Your goal
Could you copy exactly the lines below, beginning at the line with "2245x1385 pixels. At" and stopping after the line with "This screenshot has width=466, height=259.", with no pictures?

/---

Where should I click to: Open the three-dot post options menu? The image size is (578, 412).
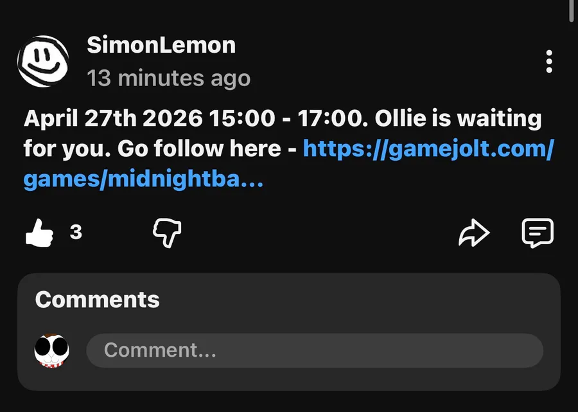[x=548, y=62]
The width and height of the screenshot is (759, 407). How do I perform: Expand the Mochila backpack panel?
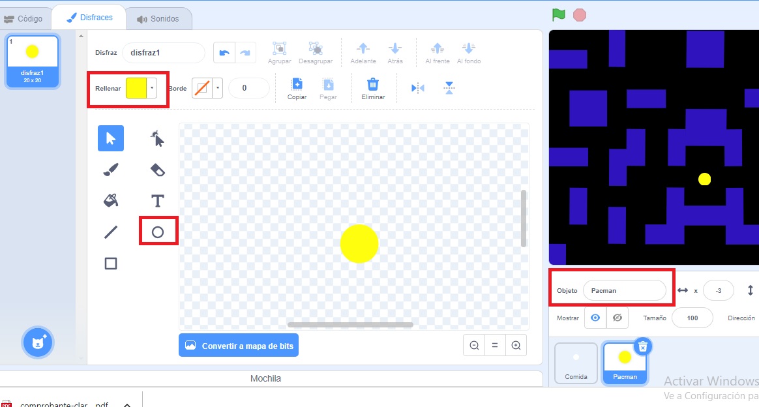(x=265, y=378)
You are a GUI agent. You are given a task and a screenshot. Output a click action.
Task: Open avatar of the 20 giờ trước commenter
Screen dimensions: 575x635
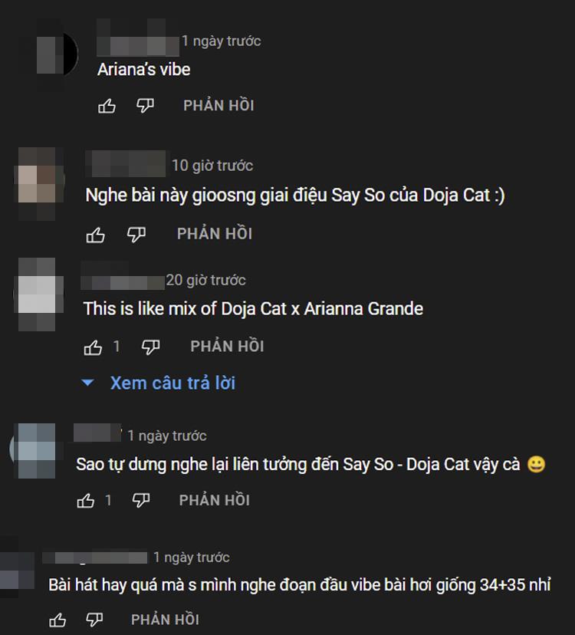click(x=39, y=294)
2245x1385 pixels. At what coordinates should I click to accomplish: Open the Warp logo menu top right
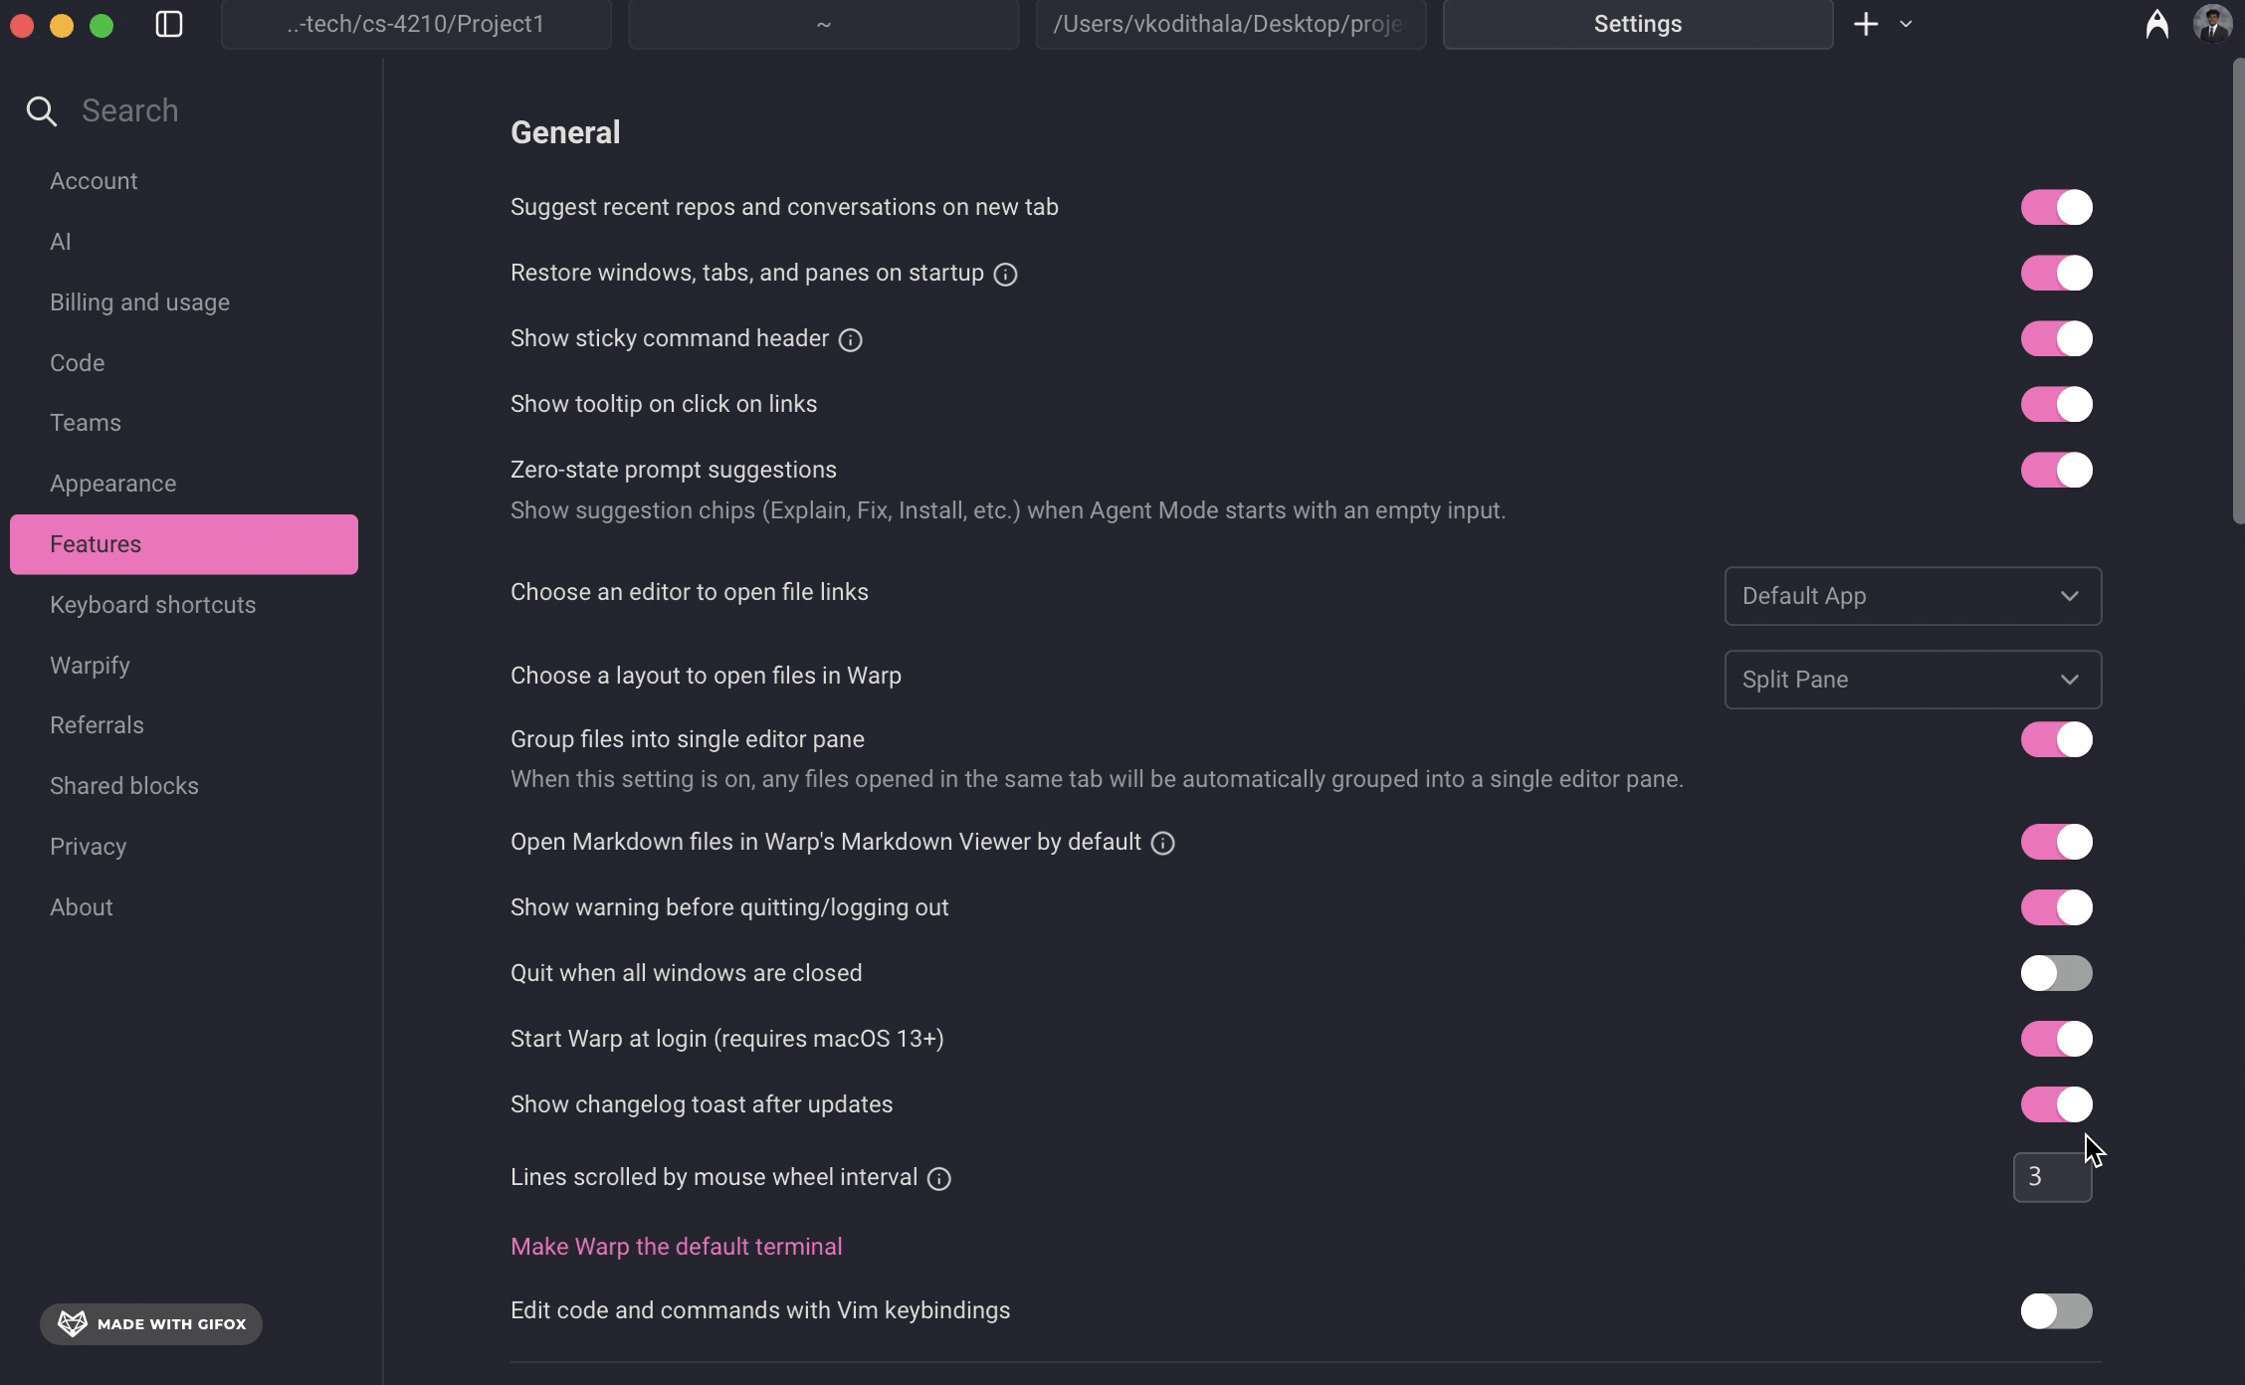[2157, 24]
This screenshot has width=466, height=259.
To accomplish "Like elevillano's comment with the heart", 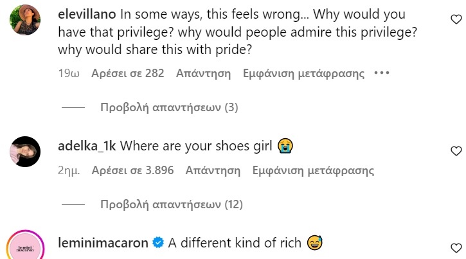I will [x=456, y=20].
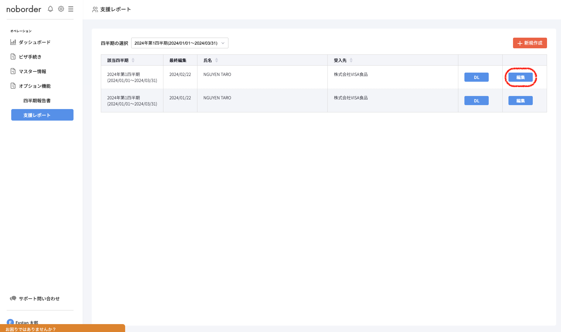Viewport: 561px width, 332px height.
Task: Expand the マスター情報 menu
Action: pyautogui.click(x=32, y=71)
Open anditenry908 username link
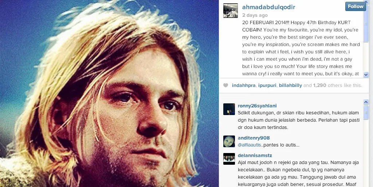Image resolution: width=373 pixels, height=187 pixels. [254, 138]
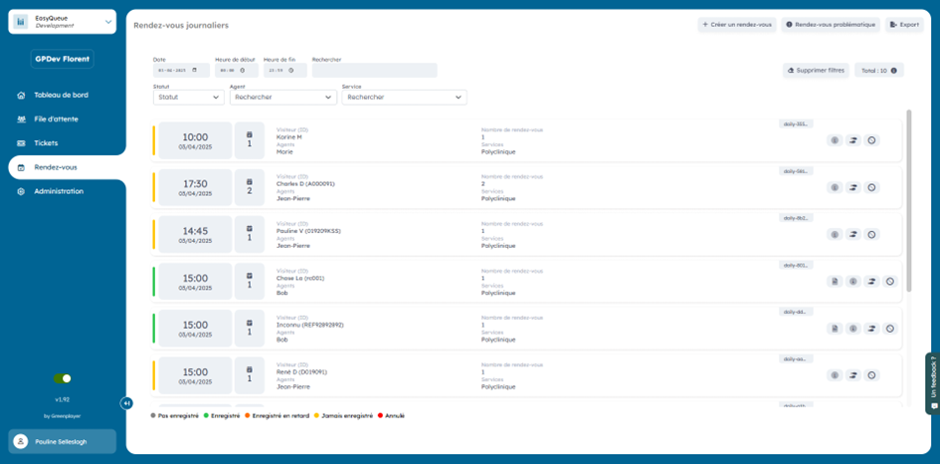Open the document icon on Chase La's appointment

pyautogui.click(x=835, y=282)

\---

Response area
2245x1385 pixels. At what coordinates should I click to accomplish: Open the Warp logo menu top right
[2157, 24]
This screenshot has width=466, height=259.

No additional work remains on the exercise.